Reproduce the following material verbatim, keeping every line in its original order.

--- Start Entries supplied ---

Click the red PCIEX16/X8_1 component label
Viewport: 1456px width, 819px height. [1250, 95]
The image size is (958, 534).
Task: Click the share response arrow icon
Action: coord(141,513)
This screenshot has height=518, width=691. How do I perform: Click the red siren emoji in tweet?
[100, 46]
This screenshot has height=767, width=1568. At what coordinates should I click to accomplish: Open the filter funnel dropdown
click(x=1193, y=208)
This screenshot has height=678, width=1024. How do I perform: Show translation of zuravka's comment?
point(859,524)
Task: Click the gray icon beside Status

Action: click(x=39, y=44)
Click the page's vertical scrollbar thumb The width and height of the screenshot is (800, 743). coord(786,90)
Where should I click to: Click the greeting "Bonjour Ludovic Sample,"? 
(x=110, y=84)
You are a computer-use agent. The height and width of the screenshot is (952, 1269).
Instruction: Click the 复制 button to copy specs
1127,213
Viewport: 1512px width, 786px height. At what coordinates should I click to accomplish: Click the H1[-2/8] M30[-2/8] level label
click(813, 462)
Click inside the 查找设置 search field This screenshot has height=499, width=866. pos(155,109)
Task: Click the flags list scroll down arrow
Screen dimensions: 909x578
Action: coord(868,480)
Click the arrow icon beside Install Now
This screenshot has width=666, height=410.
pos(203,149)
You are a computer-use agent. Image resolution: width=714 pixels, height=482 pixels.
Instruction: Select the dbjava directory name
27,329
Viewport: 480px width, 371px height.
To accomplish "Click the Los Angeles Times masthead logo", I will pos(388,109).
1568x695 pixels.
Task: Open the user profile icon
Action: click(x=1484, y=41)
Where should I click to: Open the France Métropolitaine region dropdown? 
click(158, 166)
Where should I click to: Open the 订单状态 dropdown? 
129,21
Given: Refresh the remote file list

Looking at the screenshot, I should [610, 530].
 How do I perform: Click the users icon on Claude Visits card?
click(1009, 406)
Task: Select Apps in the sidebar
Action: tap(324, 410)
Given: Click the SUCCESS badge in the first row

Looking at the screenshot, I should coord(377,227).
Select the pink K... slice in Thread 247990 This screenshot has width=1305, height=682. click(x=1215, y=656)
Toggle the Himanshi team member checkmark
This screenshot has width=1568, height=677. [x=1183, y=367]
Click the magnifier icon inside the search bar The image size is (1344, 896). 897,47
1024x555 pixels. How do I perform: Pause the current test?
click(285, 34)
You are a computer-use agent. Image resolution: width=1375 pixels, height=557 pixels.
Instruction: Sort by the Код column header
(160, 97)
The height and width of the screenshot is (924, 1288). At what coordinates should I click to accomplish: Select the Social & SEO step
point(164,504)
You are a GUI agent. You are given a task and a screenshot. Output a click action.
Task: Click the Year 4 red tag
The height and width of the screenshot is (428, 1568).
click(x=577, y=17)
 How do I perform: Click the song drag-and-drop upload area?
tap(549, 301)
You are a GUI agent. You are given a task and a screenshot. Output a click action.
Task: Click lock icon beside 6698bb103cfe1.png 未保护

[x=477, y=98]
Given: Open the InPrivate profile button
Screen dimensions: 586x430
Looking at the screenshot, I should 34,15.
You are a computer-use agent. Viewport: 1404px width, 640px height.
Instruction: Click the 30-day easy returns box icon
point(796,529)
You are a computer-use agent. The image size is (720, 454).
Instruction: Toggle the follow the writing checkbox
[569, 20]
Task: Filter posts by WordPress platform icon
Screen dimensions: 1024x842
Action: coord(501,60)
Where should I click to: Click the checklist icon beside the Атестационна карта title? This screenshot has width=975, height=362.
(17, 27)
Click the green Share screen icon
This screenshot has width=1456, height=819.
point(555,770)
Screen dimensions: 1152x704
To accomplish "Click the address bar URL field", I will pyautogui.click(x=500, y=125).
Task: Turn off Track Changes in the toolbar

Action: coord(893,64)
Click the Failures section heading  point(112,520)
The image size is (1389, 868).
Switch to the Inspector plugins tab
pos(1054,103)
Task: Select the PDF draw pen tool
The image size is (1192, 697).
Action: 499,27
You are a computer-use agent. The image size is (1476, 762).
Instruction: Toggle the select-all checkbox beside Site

--- End Entries supplied ---

Final result
Click the red PCIEX16/X8_1 component label
Viewport: 1456px width, 819px height. [1250, 95]
The image size is (958, 534).
Task: Click the share response arrow icon
Action: coord(141,513)
This screenshot has height=518, width=691. How do I perform: Click the red siren emoji in tweet?
[100, 46]
This screenshot has height=767, width=1568. At what coordinates should I click to accomplish: Open the filter funnel dropdown
click(x=1193, y=208)
This screenshot has height=678, width=1024. How do I perform: Show translation of zuravka's comment?
point(859,524)
Task: Click the gray icon beside Status

Action: click(x=39, y=44)
Click the page's vertical scrollbar thumb The width and height of the screenshot is (800, 743). coord(786,90)
Where should I click to: Click the greeting "Bonjour Ludovic Sample,"? 
(x=110, y=84)
You are a computer-use agent. The height and width of the screenshot is (952, 1269).
Instruction: Click the 复制 button to copy specs
1127,213
Viewport: 1512px width, 786px height. At what coordinates should I click to accomplish: Click the H1[-2/8] M30[-2/8] level label
click(813, 462)
Click inside the 查找设置 search field This screenshot has height=499, width=866. pos(155,109)
Task: Click the flags list scroll down arrow
Screen dimensions: 909x578
Action: coord(868,480)
Click the arrow icon beside Install Now
This screenshot has width=666, height=410.
pos(203,149)
You are a computer-use agent. Image resolution: width=714 pixels, height=482 pixels.
Instruction: Select the dbjava directory name
27,329
Viewport: 480px width, 371px height.
To accomplish "Click the Los Angeles Times masthead logo", I will pos(388,109).
1568x695 pixels.
Task: Open the user profile icon
Action: click(x=1484, y=41)
Where should I click to: Open the France Métropolitaine region dropdown? 
click(158, 166)
Where should I click to: Open the 订单状态 dropdown? 
129,21
Given: Refresh the remote file list

Looking at the screenshot, I should [610, 530].
 How do I perform: Click the users icon on Claude Visits card?
click(1009, 406)
Task: Select Apps in the sidebar
Action: tap(324, 410)
Given: Click the SUCCESS badge in the first row

Looking at the screenshot, I should coord(377,227).
Select the pink K... slice in Thread 247990 This screenshot has width=1305, height=682. click(x=1215, y=656)
Toggle the Himanshi team member checkmark
This screenshot has width=1568, height=677. [x=1183, y=367]
Click the magnifier icon inside the search bar The image size is (1344, 896). 897,47
1024x555 pixels. How do I perform: Pause the current test?
click(285, 34)
You are a computer-use agent. Image resolution: width=1375 pixels, height=557 pixels.
Instruction: Sort by the Код column header
(160, 97)
The height and width of the screenshot is (924, 1288). At what coordinates should I click to accomplish: Select the Social & SEO step
point(164,504)
You are a GUI agent. You are given a task and a screenshot. Output a click action.
Task: Click the Year 4 red tag
The height and width of the screenshot is (428, 1568).
click(x=577, y=17)
 How do I perform: Click the song drag-and-drop upload area?
tap(549, 301)
You are a GUI agent. You are given a task and a screenshot. Output a click action.
Task: Click lock icon beside 6698bb103cfe1.png 未保护

[x=477, y=98]
Given: Open the InPrivate profile button
Screen dimensions: 586x430
Looking at the screenshot, I should 34,15.
You are a computer-use agent. Viewport: 1404px width, 640px height.
Instruction: Click the 30-day easy returns box icon
point(796,529)
You are a computer-use agent. The image size is (720, 454).
Instruction: Toggle the follow the writing checkbox
[569, 20]
Task: Filter posts by WordPress platform icon
Screen dimensions: 1024x842
Action: coord(501,60)
Where should I click to: Click the checklist icon beside the Атестационна карта title? This screenshot has width=975, height=362.
(17, 27)
Click the green Share screen icon
This screenshot has width=1456, height=819.
point(555,770)
Screen dimensions: 1152x704
To accomplish "Click the address bar URL field", I will pyautogui.click(x=500, y=125).
Task: Turn off Track Changes in the toolbar

Action: coord(893,64)
Click the Failures section heading  point(112,520)
The image size is (1389, 868).
Switch to the Inspector plugins tab
pos(1054,103)
Task: Select the PDF draw pen tool
The image size is (1192, 697).
Action: 499,27
You are a computer-use agent. The image size is (1476, 762).
Instruction: Toggle the select-all checkbox beside Site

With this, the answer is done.